Nous avons connu de nombreuses évolutions au sein du Judaïsme orthodoxe, par exemple le rôle et le statut des femmes, l’approche pédagogique à l’égard des enfants. La pratique de la cacherout évolue également avec, par exemple, l’interdiction par certains rabbanim de consommer du foie gras et considérer ce sujet frivole ou à la légère démontre un grave retard spirituel provenant du Consistoire de France.

Cette lettre ouverte, soutenue par de nombreux Juifs de toutes tendances religieuses confondues, diffusée uniquement par le Times of Israël et refusée par les autres médias juifs français[1], n’a malheureusement toujours point trouvé l’écho que nous espérions de la première autorité juive religieuse française.

Ce refus, touchant à l’indifférence, jette un grave discrédit non point seulement d’un point de vue religieux mais aussi éthique sur le Rabbinat français dans la mesure où le Grand-Rabbin de France Haïm Korsia, en tant que premier dirigeant juif religieux, aurait dû répondre publiquement, exposer sa thèse officielle au monde juif qu’il représente.

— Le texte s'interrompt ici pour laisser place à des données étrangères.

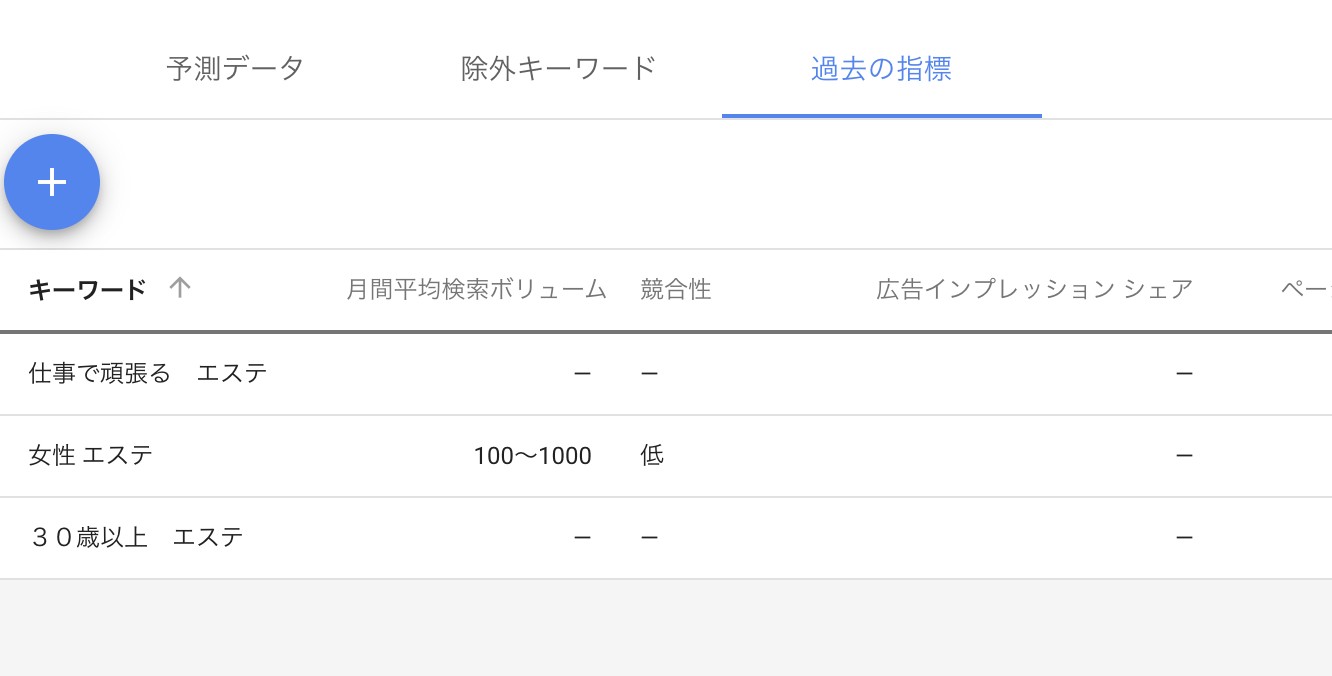Viewport: 1332px width, 676px height.
Task: Click search volume dash for 仕事で頑張る エステ
Action: coord(583,374)
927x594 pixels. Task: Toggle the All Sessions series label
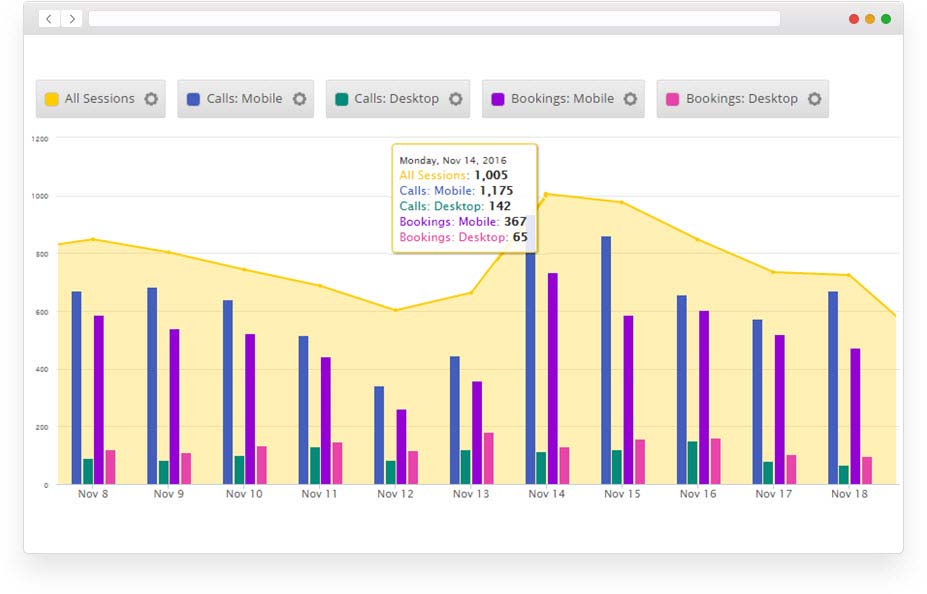click(99, 99)
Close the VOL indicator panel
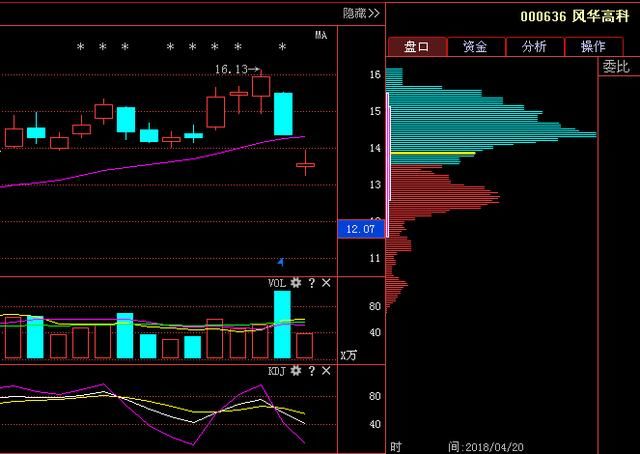Image resolution: width=640 pixels, height=454 pixels. pyautogui.click(x=326, y=284)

Dans l’attente d’une réponse du Grand-Rabbin de France Haïm Korsia, nous appelons l’ensemble des rabbins et dirigeants spirituels de France de toutes tendances confondues : orthodoxe, conservatrice et libérale à prendre position en s’exprimant publiquement sur la problématique de la souffrance animale et à librement exposer leurs thèses et leur vision sur cette question d’éthique universelle.

La Torah ne s’adresse point uniquement aux Juifs mais a pour vocation d’enseigner au genre humain la voie d’une plus grande humanité et compassion envers toutes les créatures :

« L’Eternel est bon pour tous, Sa Miséricorde s’étend à toutes Ses créatures ». (Psaume 145 : 9).

L’Eternel, dans Son infinie Compassion, ne discrimine aucune créature ! Pourquoi ne point imaginer que l’on puisse, en 2020 – 5781, réfléchir à l’établissement d’un Manifeste commun aux trois grandes mouvances juives françaises relative à la souffrance animale qui aboutirait, en définitive, à l’Idée fondamentale de la primauté du Vivant ?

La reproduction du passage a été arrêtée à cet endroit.